Something brushed Drisinil’s arm. She cried out and spun around. It was one of the Quenthel’s vipers that had touched her.

“Stay close,” the mistress said.

Once again, the spiders increased in number. Somehow hordes of them were scuttling over the bodies of the conspirators, biting, crawling under their clothing, freckling their skins like the sores of some hideous plague. Shrieking, no longer caring that the creatures were sacrosanct, their victims struggled to crush them and brush them off, but they couldn’t get them all. A few of the traitors retained the presence of mind to activate protective talismans, only to discover that the magic didn’t help, either.

The one place free of spiders was the upper tiers. Once they realized the creatures weren’t going climb up and attack them, the loyalists mocked and jeered at the plight of the traitors. Whenever one of the plotters tried to grope her way into their safe space, a loyalist would knock her back with a casual swat from a mace or whip. Some even shot down with hand crossbows any conspirator who attempted to stagger for the door.

Drisinil did remain at Quenthel’s side, and the spiders crawled over her feet but otherwise took no notice of her. They didn’t avoid the Baenre, however. They climbed all over her body without biting, and, laughing, she stooped, picked up more, and poured them over her head until the creatures virtually encrusted her. Her bright red eyes shone from a pebbled, squirming mask.

Finally the shrieking stopped, uncovering the sound of Vlondril ecstatically chanting one of the litanies as the spiders destroyed her.

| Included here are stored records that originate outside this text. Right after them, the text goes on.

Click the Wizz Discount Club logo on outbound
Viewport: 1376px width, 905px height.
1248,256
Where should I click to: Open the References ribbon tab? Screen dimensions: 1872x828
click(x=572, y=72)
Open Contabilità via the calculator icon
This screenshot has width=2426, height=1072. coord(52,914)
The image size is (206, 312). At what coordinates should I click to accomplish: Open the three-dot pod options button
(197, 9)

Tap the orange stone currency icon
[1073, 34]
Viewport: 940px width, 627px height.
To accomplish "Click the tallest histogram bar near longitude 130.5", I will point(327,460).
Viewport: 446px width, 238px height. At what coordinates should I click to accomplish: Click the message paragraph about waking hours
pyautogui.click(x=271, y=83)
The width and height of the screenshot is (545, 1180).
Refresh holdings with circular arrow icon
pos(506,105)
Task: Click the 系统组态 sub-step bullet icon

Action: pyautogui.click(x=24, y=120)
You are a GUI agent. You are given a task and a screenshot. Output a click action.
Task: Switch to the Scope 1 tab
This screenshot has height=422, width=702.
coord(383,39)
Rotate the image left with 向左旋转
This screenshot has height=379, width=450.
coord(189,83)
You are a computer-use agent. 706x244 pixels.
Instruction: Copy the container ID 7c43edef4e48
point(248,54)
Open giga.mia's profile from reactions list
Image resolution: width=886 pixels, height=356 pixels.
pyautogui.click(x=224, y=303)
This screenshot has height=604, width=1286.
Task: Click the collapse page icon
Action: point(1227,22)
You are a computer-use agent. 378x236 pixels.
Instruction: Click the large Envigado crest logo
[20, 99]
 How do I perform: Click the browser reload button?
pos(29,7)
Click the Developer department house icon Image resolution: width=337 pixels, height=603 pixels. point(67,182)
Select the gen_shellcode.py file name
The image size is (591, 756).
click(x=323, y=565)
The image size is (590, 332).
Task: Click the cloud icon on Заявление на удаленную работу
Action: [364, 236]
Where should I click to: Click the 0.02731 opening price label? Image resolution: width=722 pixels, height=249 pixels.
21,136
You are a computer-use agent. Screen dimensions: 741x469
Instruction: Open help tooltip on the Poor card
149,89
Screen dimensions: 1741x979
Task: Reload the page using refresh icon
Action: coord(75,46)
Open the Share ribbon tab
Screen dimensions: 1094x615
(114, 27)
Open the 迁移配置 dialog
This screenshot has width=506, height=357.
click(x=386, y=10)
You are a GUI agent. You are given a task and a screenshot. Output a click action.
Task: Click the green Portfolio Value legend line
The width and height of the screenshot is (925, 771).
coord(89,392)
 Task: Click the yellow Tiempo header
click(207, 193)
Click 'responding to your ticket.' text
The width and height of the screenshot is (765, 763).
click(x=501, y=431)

After another moment, that noise ceased as well. Drisinil noticed her aunt’s corpse slumped among the carnage, though she only recognized it by the jade gown. Molvayas’s face was swollen and bloodied beyond recognition.

Quenthel gazed up at the living and called, “We asked Lolth for a sign, and she gave us one. My foes are dead and I remain, robed in the goddess’s sacred spiders. I am the Mistress of Arach-Tinilith, and my minions will question my leadership no more or else die in agony for their effrontery.”

The surviving priestesses and novices hastily paid her obeisance.

“Good,” the Baenre said. “You are wise, and so I make you a vow. We will put an end to these nightly attacks. We will regain our magic. We will hear Lolth’s voice again. We will make our order and our temple greater than ever before. Now, clear away this mess.”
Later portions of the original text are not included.